In Chapter Four of Spatial Stories written by Michel de Certeau, he identifies the differences and connections between the concepts of “places” and “spaces”, the distinction between “maps” and “tours”, and he describes the process of marking out boundaries.
From my perspective, a place in the writer’s article is a physical location in which things are ordered by a certain rule. It turns in to spaces when travelers or walkers give special meaning to this place. To be more exact, when people are acting in a certain place, the place could be called “anthropological spaces”.
As for “maps” and “tours”, the writer describes them as two kinds of descriptions that people give to their living space. For the former one, the writer thinks it is more about the locations of certain spaces, or in his words, the “citation of the places”. When people are describing a story of a journey or “predicting” the movement of a traveler, they are doing the “tour”-type description.

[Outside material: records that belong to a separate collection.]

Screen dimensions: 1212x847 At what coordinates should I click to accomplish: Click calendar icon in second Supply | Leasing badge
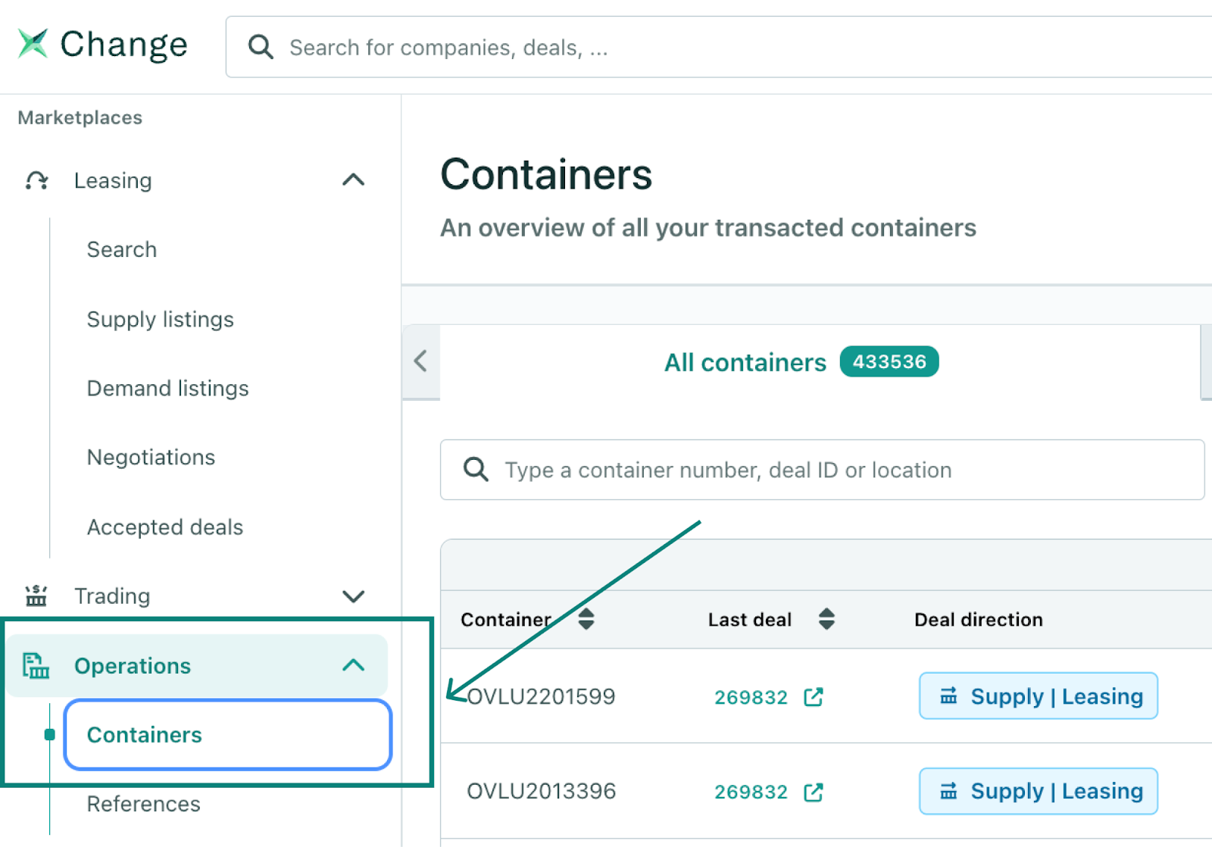tap(949, 791)
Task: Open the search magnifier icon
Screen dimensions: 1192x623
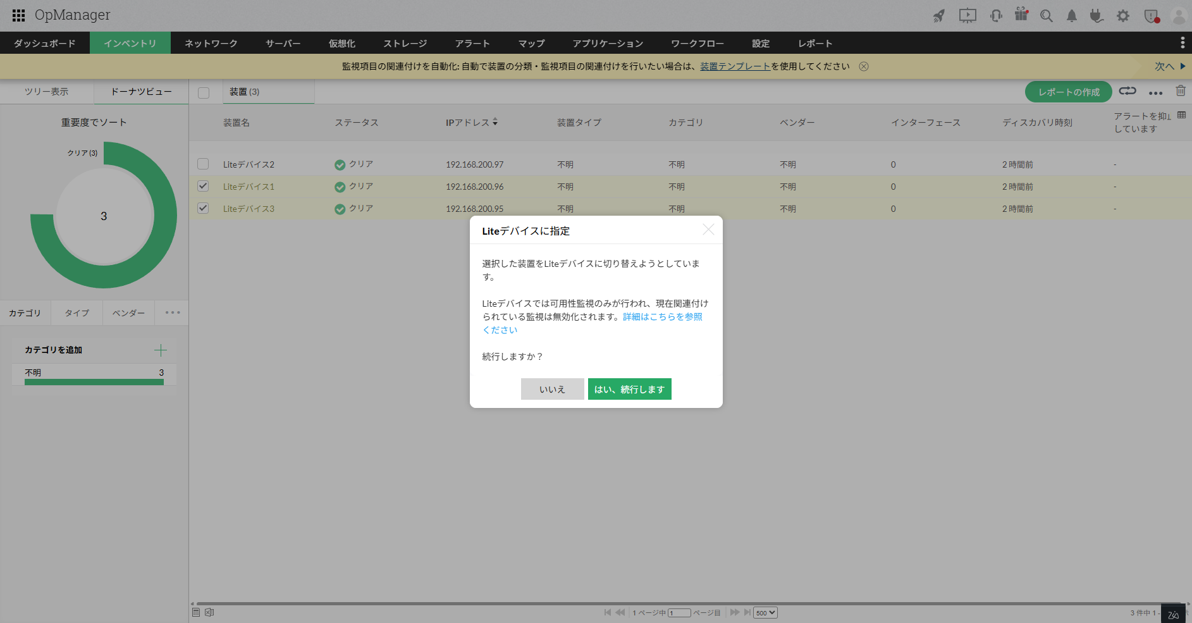Action: pyautogui.click(x=1047, y=16)
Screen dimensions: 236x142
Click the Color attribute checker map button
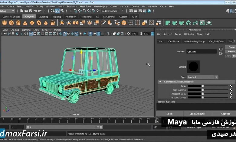pyautogui.click(x=231, y=86)
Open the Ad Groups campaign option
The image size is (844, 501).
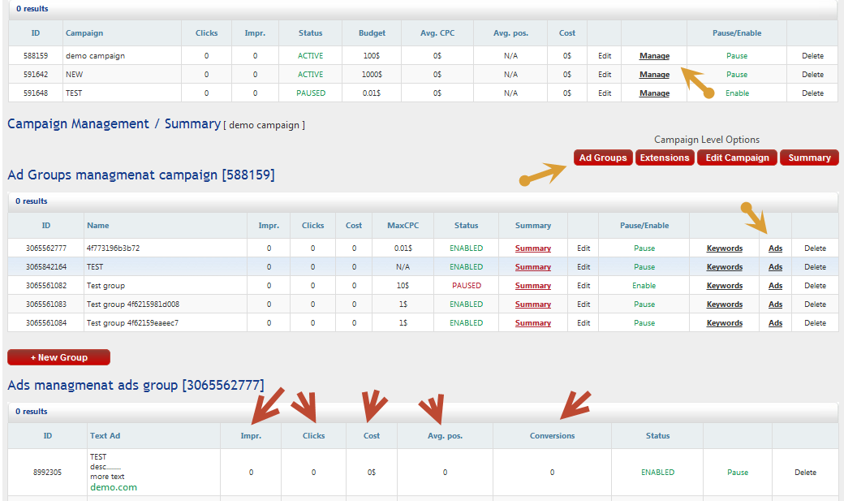click(x=603, y=158)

Boundaries, in most situations, do not exist physically as a line to separate two areas. In the text, the writer views it as space “in-between”. In this space, two bodies or regions interact with each other.
Name: Shun Ying, Zhuang
UID: 3035702827
A good reflection on Certeau’s writing notion of spaces and places, written with great clarity. You have demonstrated an understanding that the seeming physicality of places and spaces is in fact boundless and constantly recontextualized. Well done!